Fine art logistics specialist Cadogan Tate has created a new online art gallery that brings together more than 100 of history’s finest artworks in one place for the first time and was handpicked by art lovers themselves.
This free to view site allows people to view collections of paintings from the early Renaissance era, right the way through to more modern-day works like the ‘Pop Art’ collections from Andy Warhol.
Normally masterpieces are scattered all over the world and unless you are a seasoned traveller, which I am not. Then I would have to spend hours looking online on many different sites to find what I was looking for. So having so many pieces in one space is great on saving me time.
“UK search engine’s data reveals the most popular UK searches for paintings online.
Topping this list was early Renaissance favourite, the ‘Mona Lisa’ by Leonardo Da Vinci, which is searched for on average 486,000 times a year*.
Following this is Edward Munch’s masterpiece, ‘The Scream’, which users search for by name over 145,000 times a year*.
Rounding out the top 3 is Vincent Van Gogh’s ‘Starry Night’, which users search for around 118,800 times annually*”
Which all in all means there are plenty of others looking too, so think of the time saved!
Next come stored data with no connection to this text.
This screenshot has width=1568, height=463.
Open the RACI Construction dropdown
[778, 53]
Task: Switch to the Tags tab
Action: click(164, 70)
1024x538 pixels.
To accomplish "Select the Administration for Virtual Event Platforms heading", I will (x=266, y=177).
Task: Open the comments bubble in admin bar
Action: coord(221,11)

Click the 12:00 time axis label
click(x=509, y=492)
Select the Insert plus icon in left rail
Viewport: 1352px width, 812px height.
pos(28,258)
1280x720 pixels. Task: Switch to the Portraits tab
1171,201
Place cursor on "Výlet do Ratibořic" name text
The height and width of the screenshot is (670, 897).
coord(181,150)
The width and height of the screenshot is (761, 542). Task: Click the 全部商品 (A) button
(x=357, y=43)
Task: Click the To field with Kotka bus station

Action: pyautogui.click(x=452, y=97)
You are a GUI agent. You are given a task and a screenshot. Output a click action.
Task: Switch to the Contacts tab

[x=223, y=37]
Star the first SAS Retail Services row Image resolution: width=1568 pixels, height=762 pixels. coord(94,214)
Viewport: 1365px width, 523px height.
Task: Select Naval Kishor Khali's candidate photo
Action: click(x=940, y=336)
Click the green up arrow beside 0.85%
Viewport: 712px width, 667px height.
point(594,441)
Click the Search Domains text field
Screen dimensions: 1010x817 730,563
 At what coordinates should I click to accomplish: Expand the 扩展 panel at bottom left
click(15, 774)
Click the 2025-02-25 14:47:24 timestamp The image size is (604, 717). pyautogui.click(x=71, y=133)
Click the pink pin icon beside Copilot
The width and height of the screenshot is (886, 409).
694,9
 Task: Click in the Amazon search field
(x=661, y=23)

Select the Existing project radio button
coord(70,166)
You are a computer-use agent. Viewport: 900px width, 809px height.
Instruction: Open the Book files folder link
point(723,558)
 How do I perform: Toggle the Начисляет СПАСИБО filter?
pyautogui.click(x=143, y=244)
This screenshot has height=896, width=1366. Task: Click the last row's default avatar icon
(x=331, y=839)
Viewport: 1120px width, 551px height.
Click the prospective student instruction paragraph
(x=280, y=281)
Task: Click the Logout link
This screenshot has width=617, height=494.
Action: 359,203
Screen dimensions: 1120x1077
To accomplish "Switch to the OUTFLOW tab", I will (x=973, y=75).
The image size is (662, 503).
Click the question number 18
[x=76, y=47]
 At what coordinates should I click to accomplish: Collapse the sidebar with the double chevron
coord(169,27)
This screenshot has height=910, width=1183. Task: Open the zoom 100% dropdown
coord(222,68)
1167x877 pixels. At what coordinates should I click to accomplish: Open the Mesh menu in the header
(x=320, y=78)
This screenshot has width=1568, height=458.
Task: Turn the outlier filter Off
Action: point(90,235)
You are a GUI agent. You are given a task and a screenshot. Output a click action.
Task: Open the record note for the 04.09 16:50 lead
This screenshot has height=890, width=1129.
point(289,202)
A spokesperson from Cadogan Tate, said: “Of course there’s nothing like standing in the presence of an actual piece to appreciate the mesmeric beauty of the works we have chosen but we felt this medium would provide an excellent introduction and perhaps inspire viewers to seek out actual pieces that were of interest.” and I think that’s a great idea. Before my next holiday I am going to seek out places to visit and what masterpieces are nearby to allow me to finally view some iconic pieces in the flesh.